En effet, passée l’euphorie des premiers jours au sein de l’islam, le converti se sent à nouveau comme un étranger et il commence à se demander si ce sentiment de ne jamais être à sa place ni tout à fait à l’aise le quittera un jour. Certains convertis sont convaincus qu’ils se sentiront toujours ainsi et que ce sentiment ne les quittera jamais, du moins jusqu’à ce qu’ils parviennent à leur véritable demeure, celle de l’au-delà (le Paradis). Mais ce sentiment n’est pas unique aux convertis, car de nombreux musulmans de naissance ressentent la même chose.

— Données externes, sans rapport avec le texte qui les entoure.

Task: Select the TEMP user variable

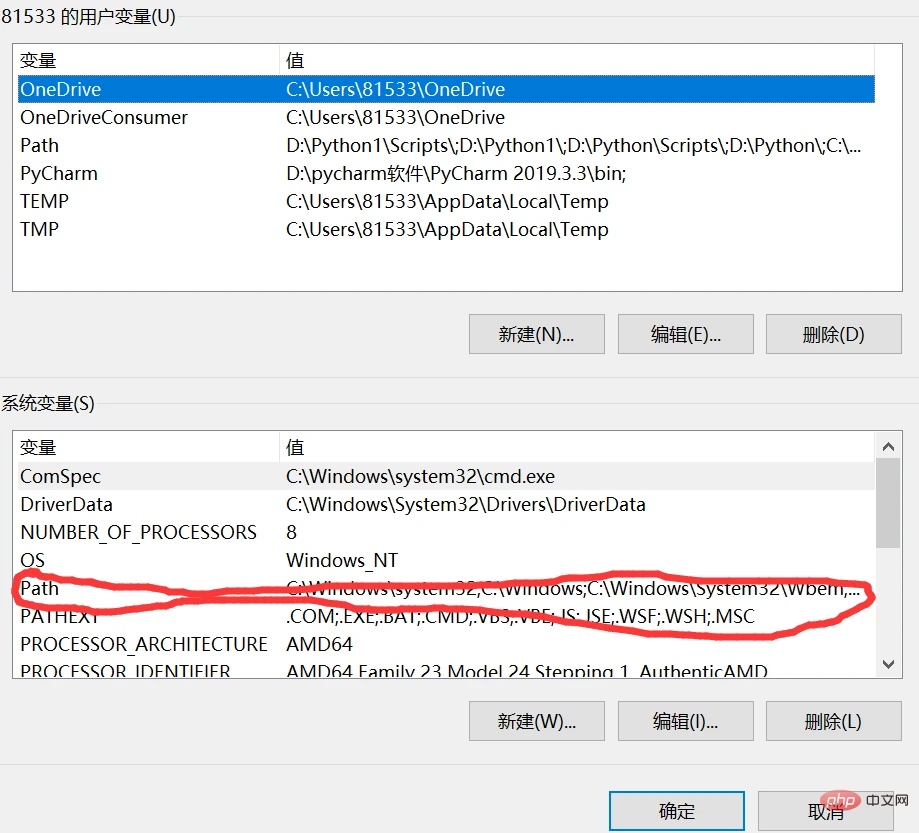Action: [446, 201]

Nous ne sommes pas les premiers ni les seuls musulmans qui se sentent comme des étrangers. Il est fort probable que les premiers musulmans, à La Mecque, regardaient leurs frères et sœurs, leurs parents et leurs amis en se demandant comment il était possible qu’ils ne voient pas la vérité et qu’ils ne comprennent pas que Mohammed était le messager de Dieu. Trouver et accepter la vérité est une véritable bénédiction, mais cela ne fait pas toujours disparaître ce sentiment d’étrangeté. Et cela n’est pas forcément une mauvaise chose.

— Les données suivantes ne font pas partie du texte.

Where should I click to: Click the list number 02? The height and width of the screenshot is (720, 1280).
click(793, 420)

L’érudit musulman Ibnoul Qayyim a dit : « Les musulmans sont des étrangers au sein de l’humanité; les véritables croyants sont des étrangers parmi les musulmans; et les érudits sont des étrangers parmi les véritables croyants. Et ceux qui suivent la sounnah et qui abandonnent toutes formes d’innovation sont des étrangers. »
Cette étrangeté que nous ressentons fut également ressentie par les prophètes et messagers de Dieu. Le prophète Noé prêcha la parole de Dieu, à son peuple, durant plus de 950 ans, tout en faisant rire de lui et en se faisant mépriser. Les prophètes Lot, Abraham et Jonas furent abusés, persécutés et humiliés. Le prophète Moïse fut rejeté non seulement par le pharaon de l’époque, mais aussi par son propre peuple, lorsque ce dernier adora le veau d’or en son absence. Le prophète Jésus et ses disciples furent ridiculisés et ressentirent sans aucun doute ce sentiment d’étrangeté que nous ressentons, de nos jours.

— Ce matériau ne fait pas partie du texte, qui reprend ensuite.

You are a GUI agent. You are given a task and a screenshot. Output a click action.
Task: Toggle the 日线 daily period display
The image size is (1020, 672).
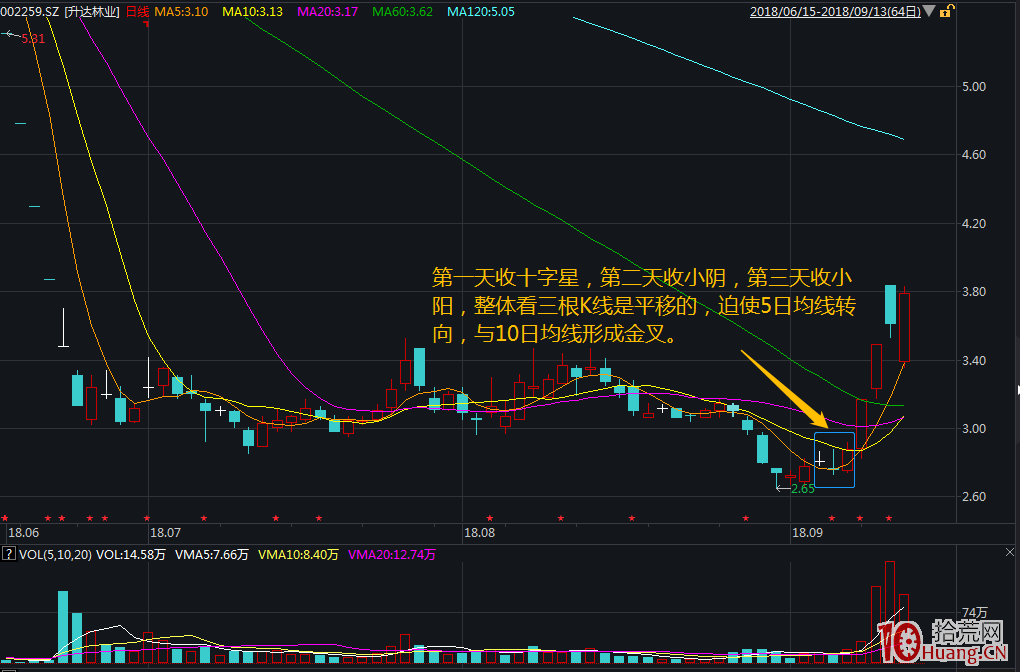tap(135, 10)
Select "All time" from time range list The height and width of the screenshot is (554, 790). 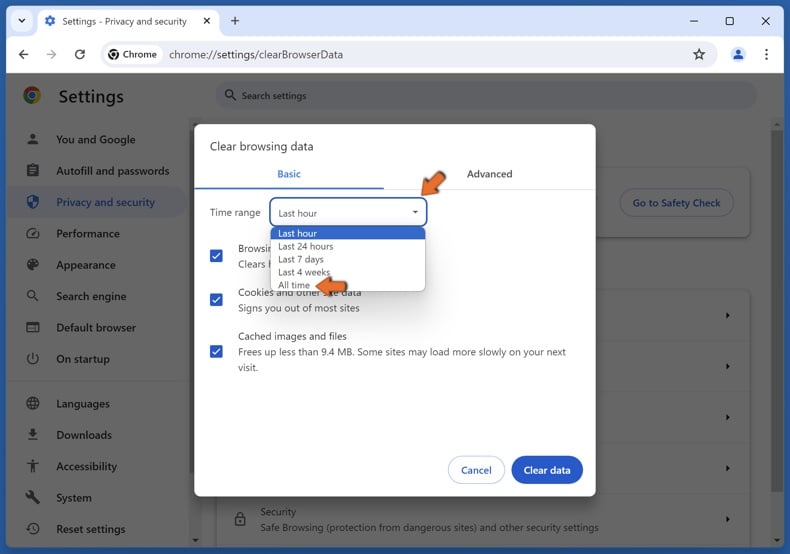tap(294, 285)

Selon Ibnoul Qayyim, il y aurait trois degrés d’étrangeté. Le premier, qu’il appelle « l’étrangeté louable », découle du fait d’adorer Dieu de façon exclusive (monothéisme pur). C’est l’étrangeté de ceux qui professent qu’il n’y a pas d’autre dieu qu’Allah et que Mohammed est Son messager. C’est une étrangeté réconfortante, qui vient avec le fait de savoir que seul Dieu peut nous aider. Dieu dit que la majorité des gens ne suivent pas la vérité. Ceux qui L’adorent réellement et correctement font partie des étrangers au sein de l’humanité.
« Si tu obéis à la majorité des gens qui sont sur terre, ils auront tôt fait de t’éloigner du sentier de Dieu. » (Coran 6:116)
« Et bien que tu le souhaites ardemment, la plupart des gens ne croiront pas. » (Coran 12:103)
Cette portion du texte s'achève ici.